Bilirkişi raporunda; seçenekli görüş bildirilerek takdir mahkemeye bırakılmıştır. Raporda (i) seçeneğinin benimsenmesi halinde genel kurulda alınan tüm kararların geçersiz olduğu, (ii) seçeneğindeki görüşün benimsenmesi halinde ise 2, 3 ve 4 numaralı kararların iptali gerekeceği görüşüne yer verilmiştir.
GEREKÇE:
Dava, anonim şirket genel kurul kararlarının yok hükmünde olduğunun tespiti olmadığı takdirde iptali, davasıdır.
Davalı şirketin, 2018 yılı olağan genel kurulu, davacının katılımı ile … tarihinde yapılmıştır. Yokluk ve iptal istemine konu … tarihli genel kurul kararlarına davacı … ve … muhalefetini bildirmiş ve eldeki davayı 24.07.2019 tarihinde üç aylık süre içerisinde açmıştır. Yokluk ve butlan istemi ise bir süreye bağlı değildir.
Davacı tarafça öncelikle, davalı şirketin ortaklarından muris …’ın 16/07/2015 tarihinde öldüğü, ancak 07/02/2016 tarihli Yönetim Kurulu kararıyla, davalı şirkette murisin sahip olduğu payların veraset ilamına aykırı şekilde murisin vasiyetnamesine göre dağıtılarak temsil edildiğini, vasiyetnamenin iptaline ilişkin davaların dikkate alınmadan murisin henüz tenfizi kabil olmayan vasiyetnamesi uyarınca murise ait payların mirasçılara intikalinin yapıldığı ileri sürülerek payların geçersizliği ve murisin paylarının temsil edilmediği iddiasıyla genel kurul kararlarının yok hükmünde olduğu ileri sürülmüştür.
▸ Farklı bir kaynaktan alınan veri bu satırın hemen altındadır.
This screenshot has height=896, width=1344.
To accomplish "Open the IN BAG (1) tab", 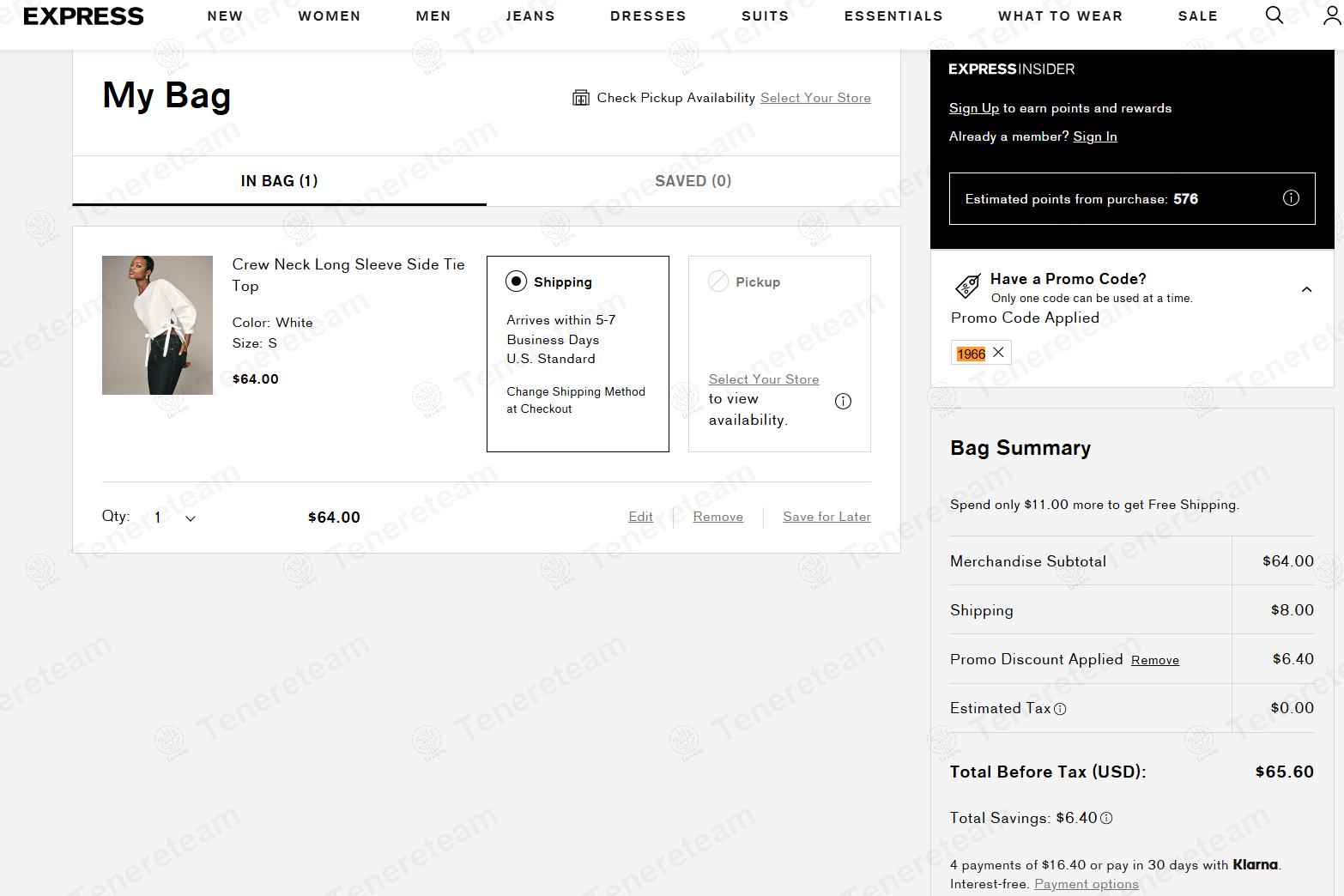I will click(279, 181).
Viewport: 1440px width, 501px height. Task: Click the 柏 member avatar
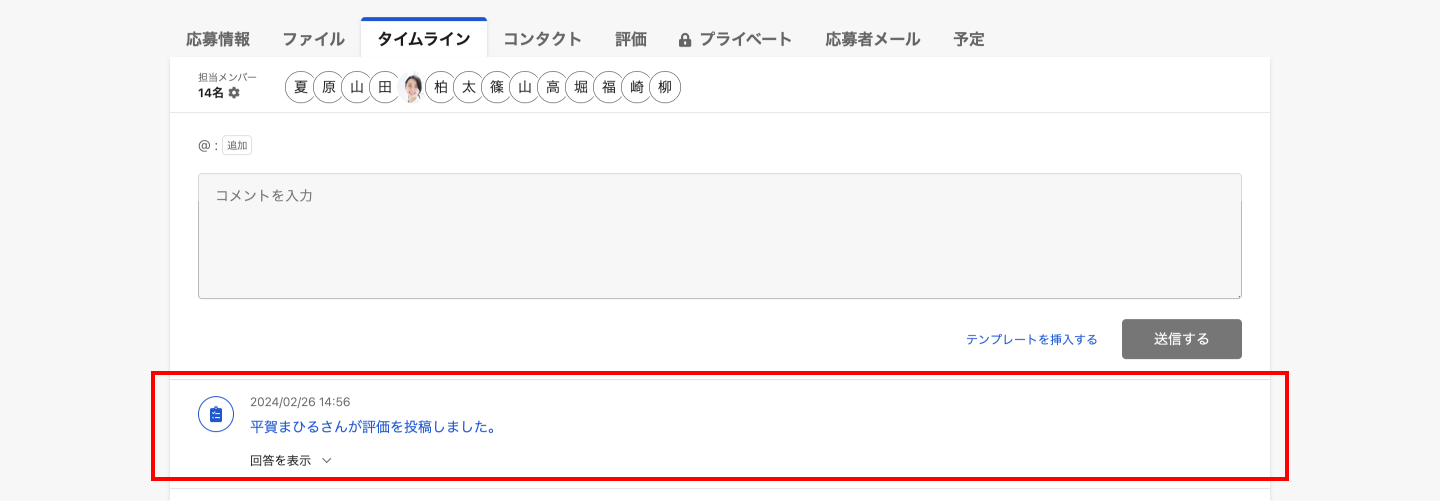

İstanbul Bölge Adliye Mahkemesi 43. Hukuk Dairesi 2020/1195 Esas, 2023/247 Karar sayılı ilamı ile benzer durumda olan … Şirketi hakkında 16/05/2018 tarihli genel kurul toplantısında alınan 2-3-4-5 nolu kararların iptaline dair verilen karara karşı davalı tarafın istinaf başvurusu … 13. Asliye Ticaret Mahkemesi… Esas… Karar sayılı ilamı ile reddedilmiştir.
6102 sayılı Türk Ticaret Kanunu(TTK)’nun 445. Maddesinde, toplantıda hazır bulunup da karara olumsuz oy veren ve bu muhalefetini tutanağa geçirten kişilerin, kanun veya esas sözleşme hükümlerine ve özellikle dürüstlük kuralına aykırı olan genel kurul kararları aleyhine, karar tarihinden itibaren üç ay içinde, şirket merkezinin bulunduğu yerdeki asliye ticaret mahkemesinde iptal davası açabileceği, düzenlenmiştir.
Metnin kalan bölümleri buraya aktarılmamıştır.